Chen Chu calls for prudence over practice of death penalty in Taiwan

Cheng Chieh
Debate on capital punishment has been re-ignited and is now an election issue after a number of brutal murders occurred over the past 2 months

Whether or not the Taiwanese authorities should execute those who are sentenced to death has been hotly debated over the past couple of months, due partly to a number of brutal murders that occurred during May and June. Now the death penalty even looks to become an election issue leading up to November.

Asked to comment on the fact that there have not been any executions in Taiwan for more than 2 years, Chen Chu, secretary-general to the Presidential Office and a key member of the ruling Democratic Progressive Party (DPP), said Saturday the authorities remain prudent in regards to the issue of capital punishment.

The Ministry of Justice (MOJ) is exercising prudence over the issue, said Chen Saturday morning at a farmers' market held at the Presidential Office. "In terms of carrying out the death penalty, it requires a broad societal consensus."

"After all, we all only live once," added Chen, even though some of her party members seem to hold a different view. A DDP member suggested to President Tsai Ing-wen during a party committee this week that the government should impose the death penalty, as he believes that it accords with the greater sentiment of the Taiwanese people, reported Central News Agency.

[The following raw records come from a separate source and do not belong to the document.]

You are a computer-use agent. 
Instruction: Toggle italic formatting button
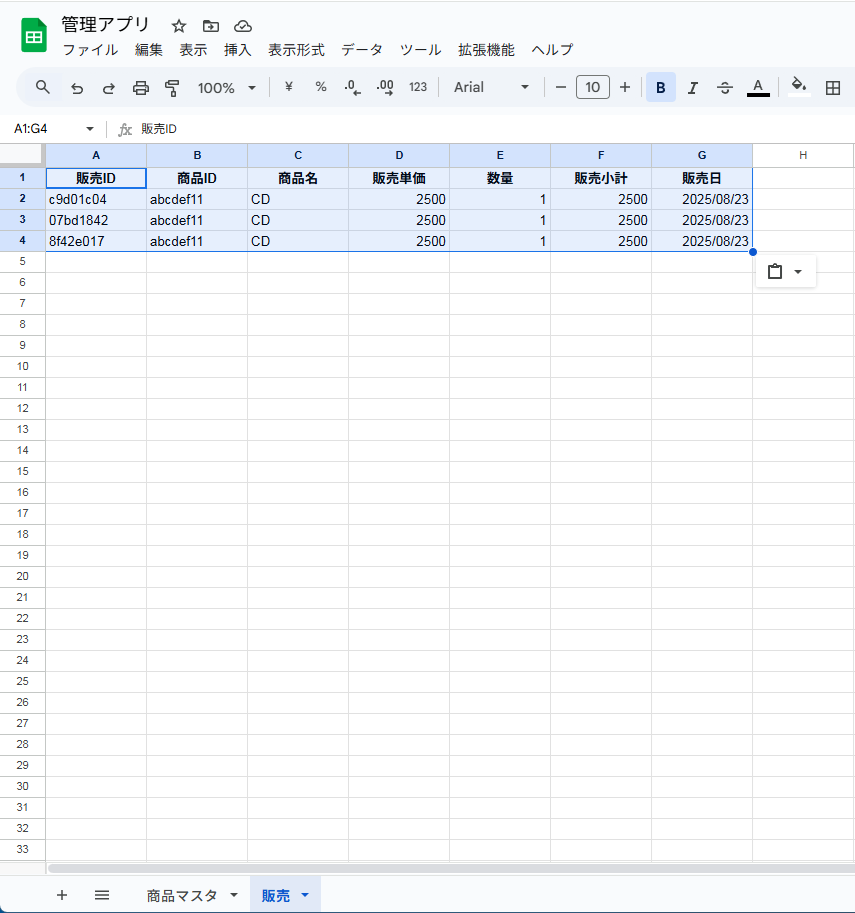click(692, 88)
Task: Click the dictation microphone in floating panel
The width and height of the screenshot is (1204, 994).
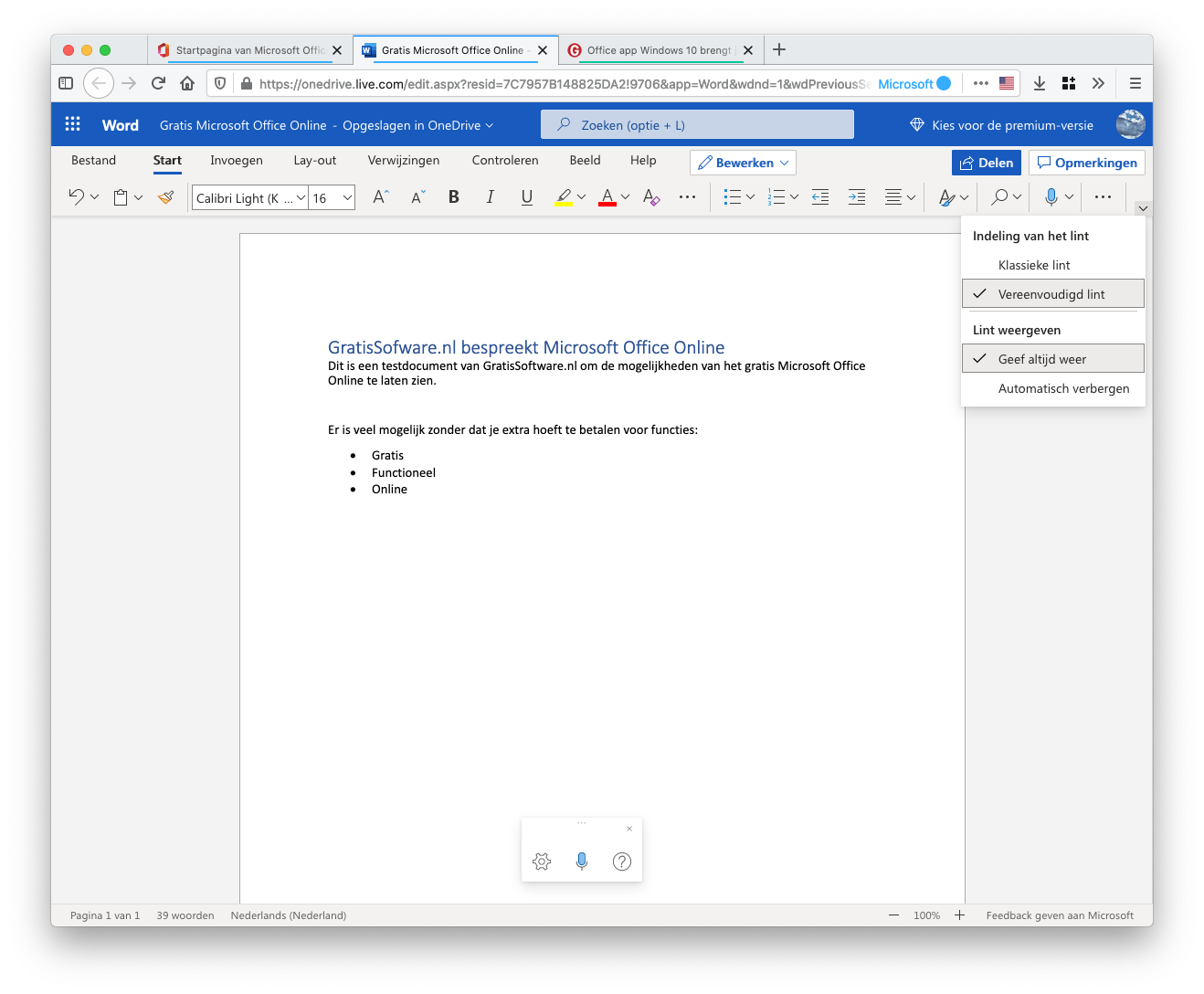Action: click(582, 862)
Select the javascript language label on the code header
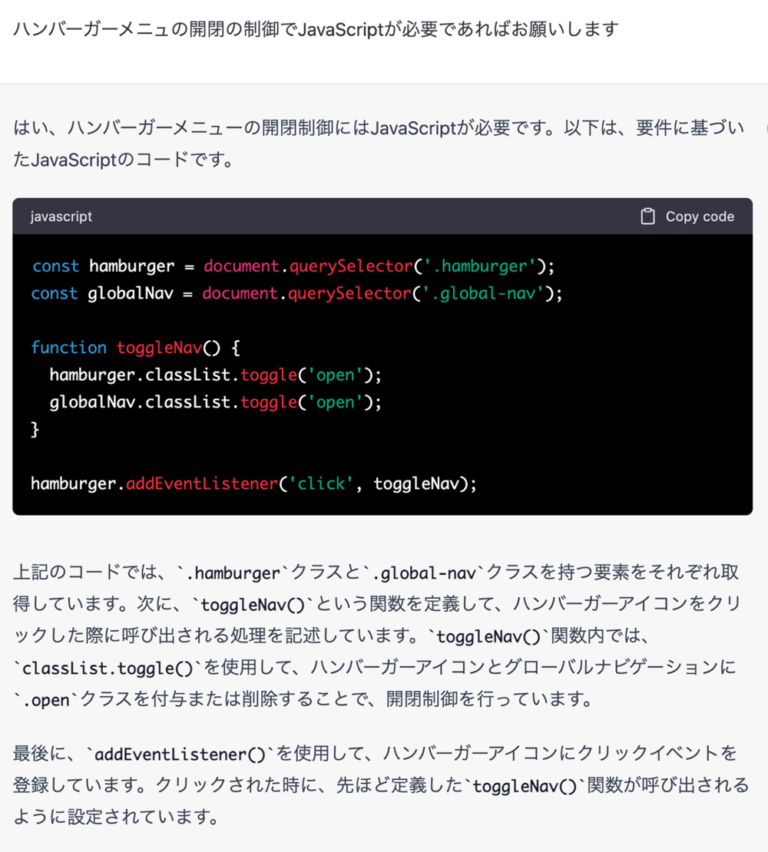768x852 pixels. point(60,216)
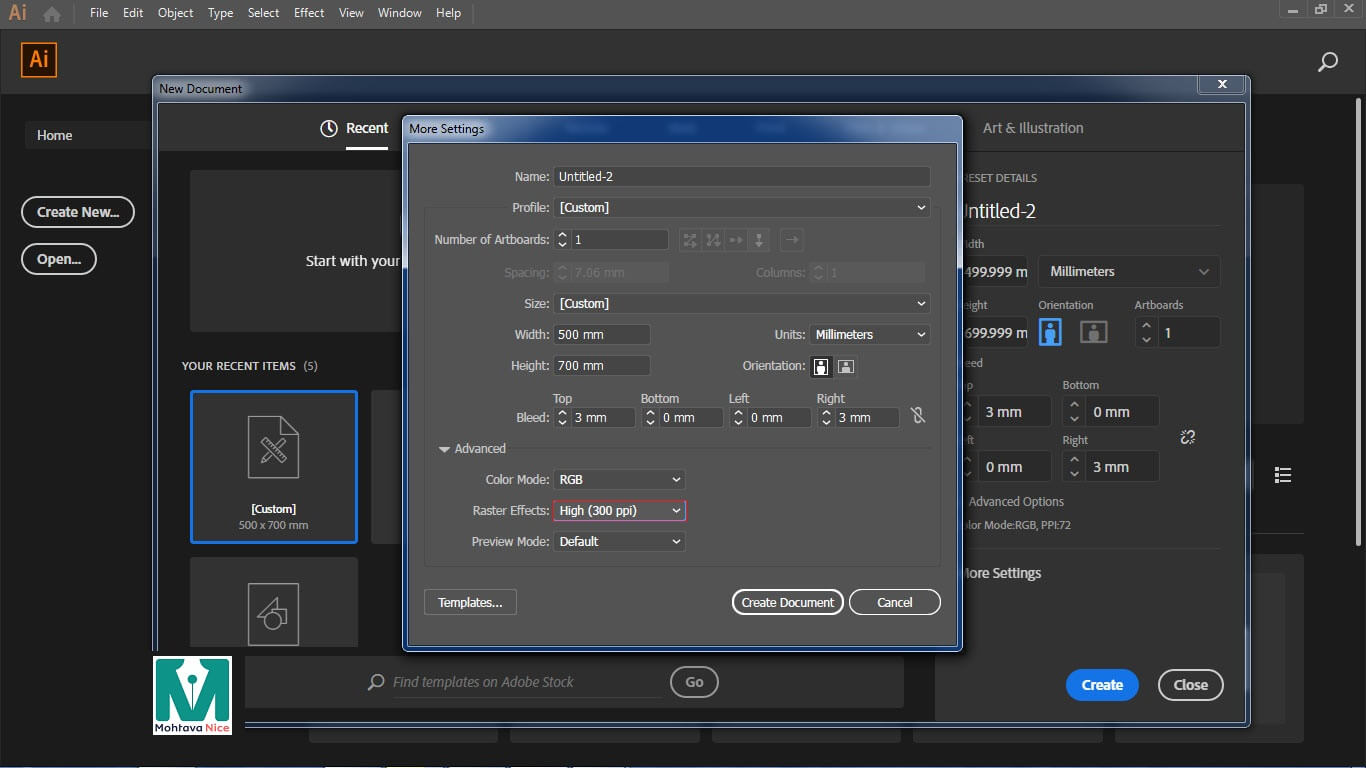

Earlier polls show that about 80 % of the Taiwanese people support the death penalty. However, when law stipulates a punishment of life imprisonment for who commit serious crimes, without the possibility for parole, the percentage of those in support of the death penalty shrinks to lower than 50 %.

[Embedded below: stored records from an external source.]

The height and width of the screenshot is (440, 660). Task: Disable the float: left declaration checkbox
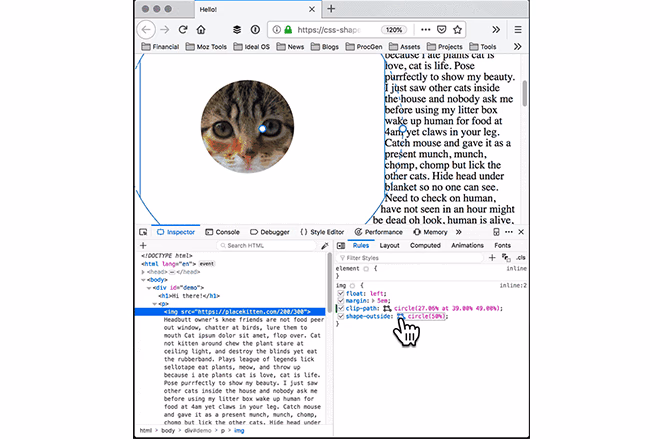(341, 293)
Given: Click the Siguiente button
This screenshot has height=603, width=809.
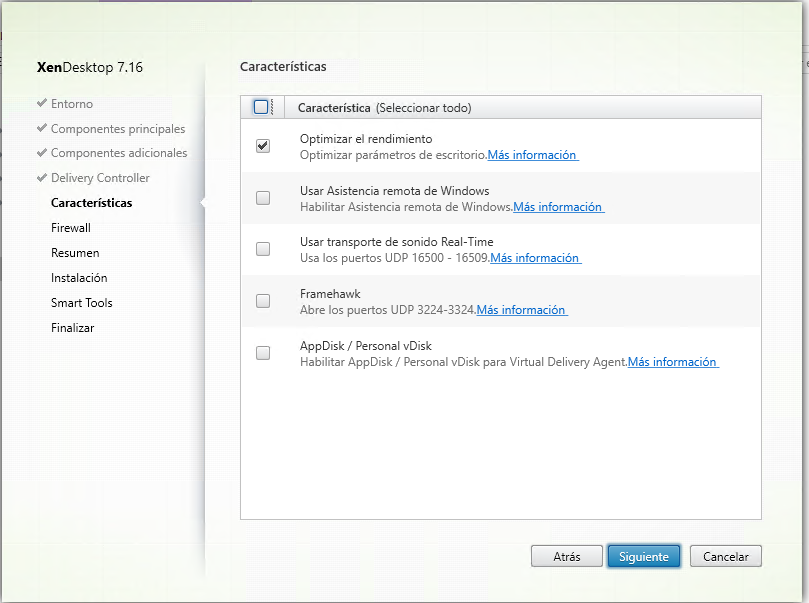Looking at the screenshot, I should [x=644, y=557].
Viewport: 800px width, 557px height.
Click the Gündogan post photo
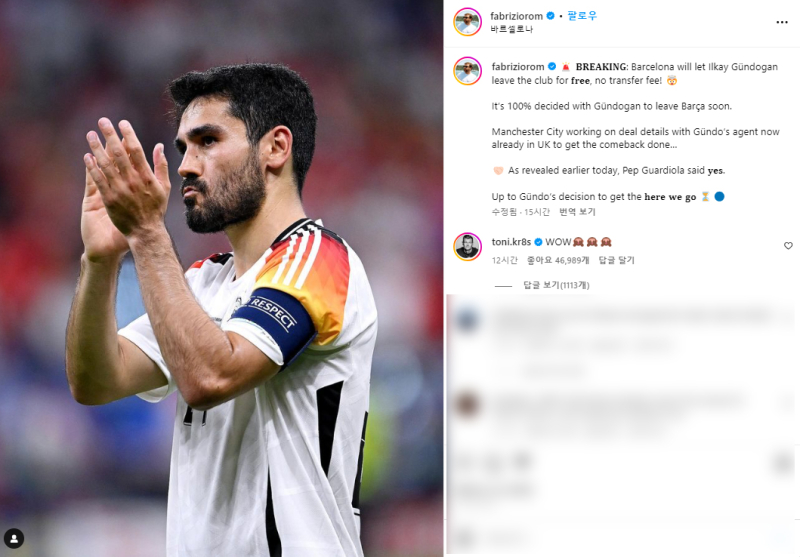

According to MOJ, there are currently 43 people on death row in Taiwan. After the execution of Cheng Chieh, who randomly attacked passengers on the Taipei Metro in May 2014, killing 4 people and injuring dozens, was executed in May 2016, the ministry, under the Tsai administration has not signed any further execution orders.

Chen Ming-tang, MOJ's deputy minister, told United Daily News that the ministry will neither abolish nor completely refrain from exercising capital punishment. But it will make decision with utmost prudence, said Chen.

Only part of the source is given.